Вот и Вера: слава богу, не шестнадцать годков. Пора подумать и о семье. Ну да Вера ладно. Потихонечку, полегонечку, а телега с места пойдет. Вере с Митькой-то подфартило. У этого из рук ничего не выпадет. Дом как полная чаша будет. Да войдут в любовь, так и помирать не захочется ни тому, ни другому. Вот как с Митькой-то.
Павла Ивановна провозилась всю ночь. И пить вставала — пересыхало в горле; и на часы-то смотрела бегала, подсвечивая спичкой; и думы-то все передумала, а заснуть не могла. Голова стала совсем худая, две рюмки выпила — и беспокойство на целую ночь.
К утру вот еще заломило в висках: бессонница ли, похмелье ли дали о себе знать.
Утром надо бы печь топить, а Павла Ивановна совсем разохалась. Старость не радость. Не дай бог доживать до таких годов.
— Ты чего, Ивановна, стонешь? — спросил Митька.
— Ой, Митя, всю головушку разломило. Ведь сколько раз себе говорила: уж раз нельзя пить, так не пей. Не вино, а зараза какая-то.
— Ну, вот видишь, — сказал Митька. — А мы-то, думаешь, мед пьем? И мы заразу.
Павла Ивановна слабо улыбнулась и махнула рукой: балаболка, мол, ты, балаболка и есть.
Вера стала растоплять печь. Слышно было, как занималась огнем береста, как Вера складывала на лопату дрова и сбрасывала их на пламя.
Другой бы какое дело до хозяйской заботы, а эта взялась.

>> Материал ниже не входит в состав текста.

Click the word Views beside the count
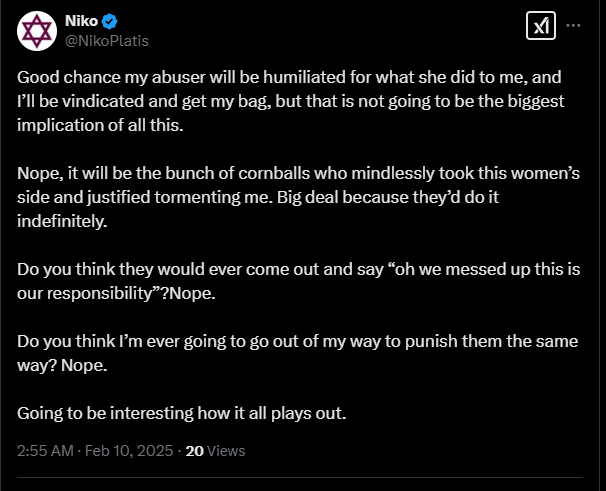This screenshot has width=606, height=491. 226,451
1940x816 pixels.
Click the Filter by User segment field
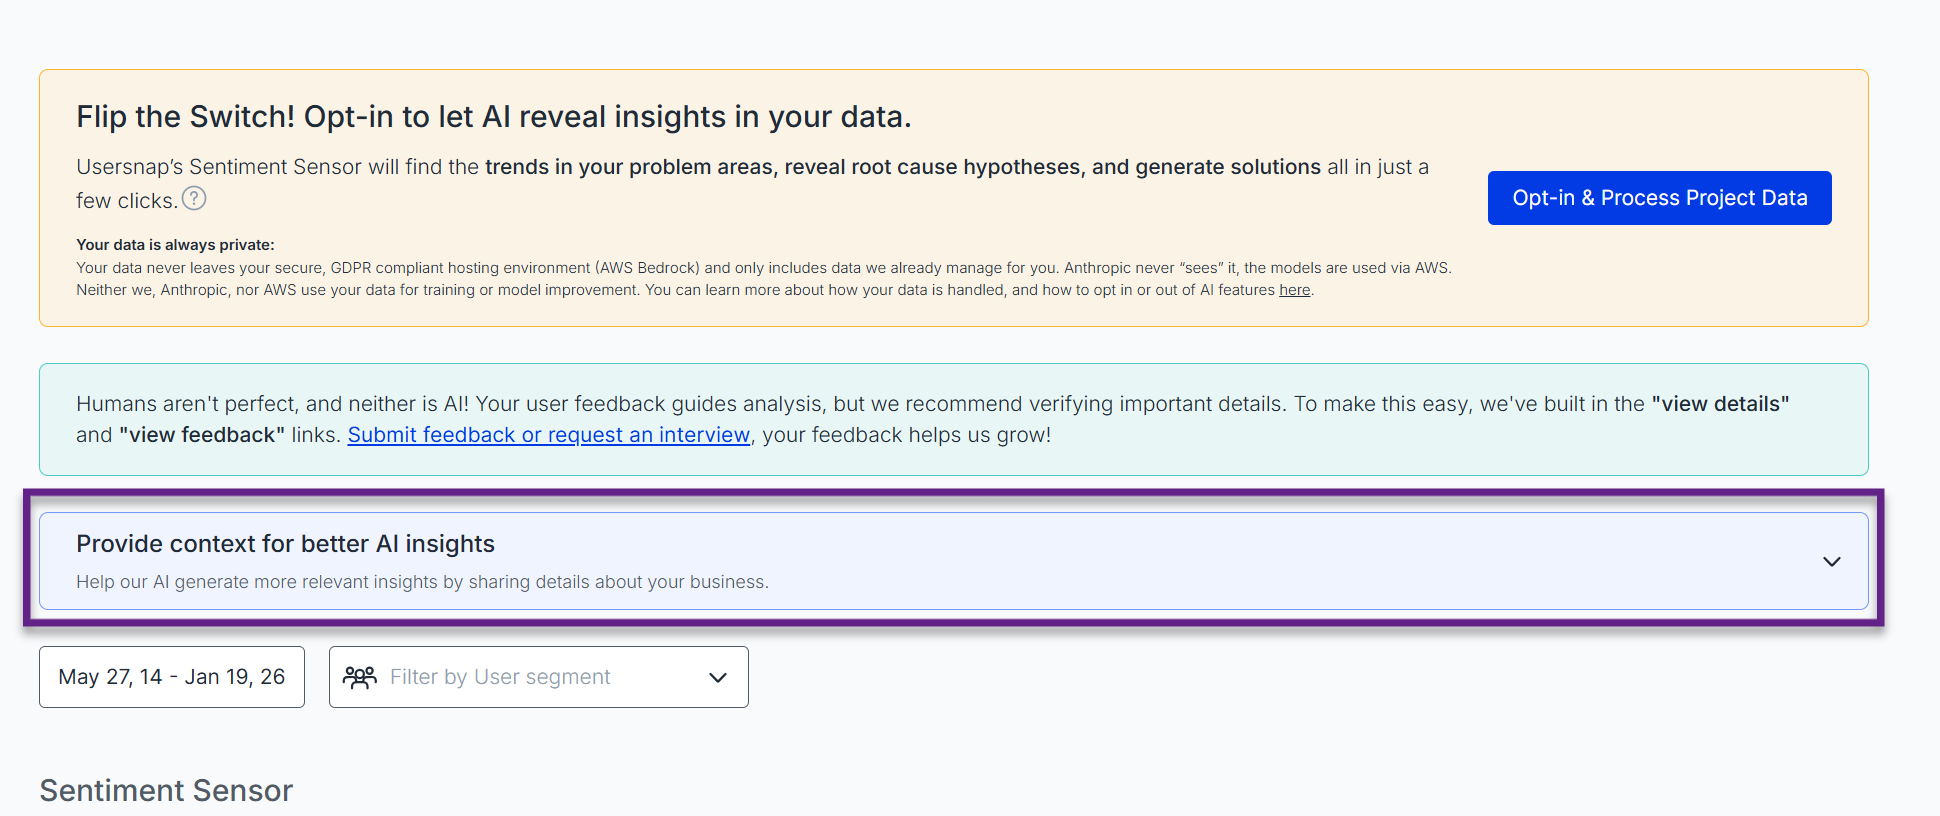point(500,677)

Ой, хорошая будет баба.
Митька выскочил из-под одеяла, присел три раза — называется, сделал зарядку — и стал одеваться.
— Ивановна, куда пальто у меня запрятала?
— Да, погоди, позавтракаешь.
— Нет, Ивановна, на Красавино надо бежать. Там Коля Ванечкин меня дожидается.
— Да умойся хоть…
Митька подошел к изголовью Ивановны, нагнулся и шепнул на ухо:
— Девки-то или не оближут? — и сам засмеялся.
Он отказался от завтрака, ссылаясь на плохой аппетит, попрощался, смущаясь, с Верой и уже у порога сказал:
— Я, Ивановна, на выходные приеду к тебе. Дров помогу пилить.
— Дров так дров, — сказала Ивановна, усмехаясь. — С Верой попилите.
Митька выскочил из избы. А Ивановна лежала и все улыбалась: «Ишь ты, на выходные приедет. И без подсказки сообразил». А потом вспомнила, как он на ухо шептал ей про девок, которые будут его облизывать, — вслух-то при Вере все-таки застеснялся — и тихонечко засмеялась. Это хорошо, когда парень стесняется.
Школа в Раменье была просторная. Когда ее строили, видно, не думали, что останется в ней всего-навсего девятнадцать учеников и что всех их собьют в один класс. Замах у строителей был на то, чтобы в любой день можно было открыть семилетку: четыре классные комнаты, пионерская, учительская да еще и директорский кабинет. Стоило выгородить в коридоре закуток, поставить парты в него, в директорский кабинет, в пионерскую комнату — и семилетка готова.
Теперь вот пустует все. На дверях лишь таблички остались: первый класс, второй, третий, четвертый. Приезжал недавно инспектор роно, походил по школе, поежился.
— Вы, — говорит, — хоть бы таблички сняли.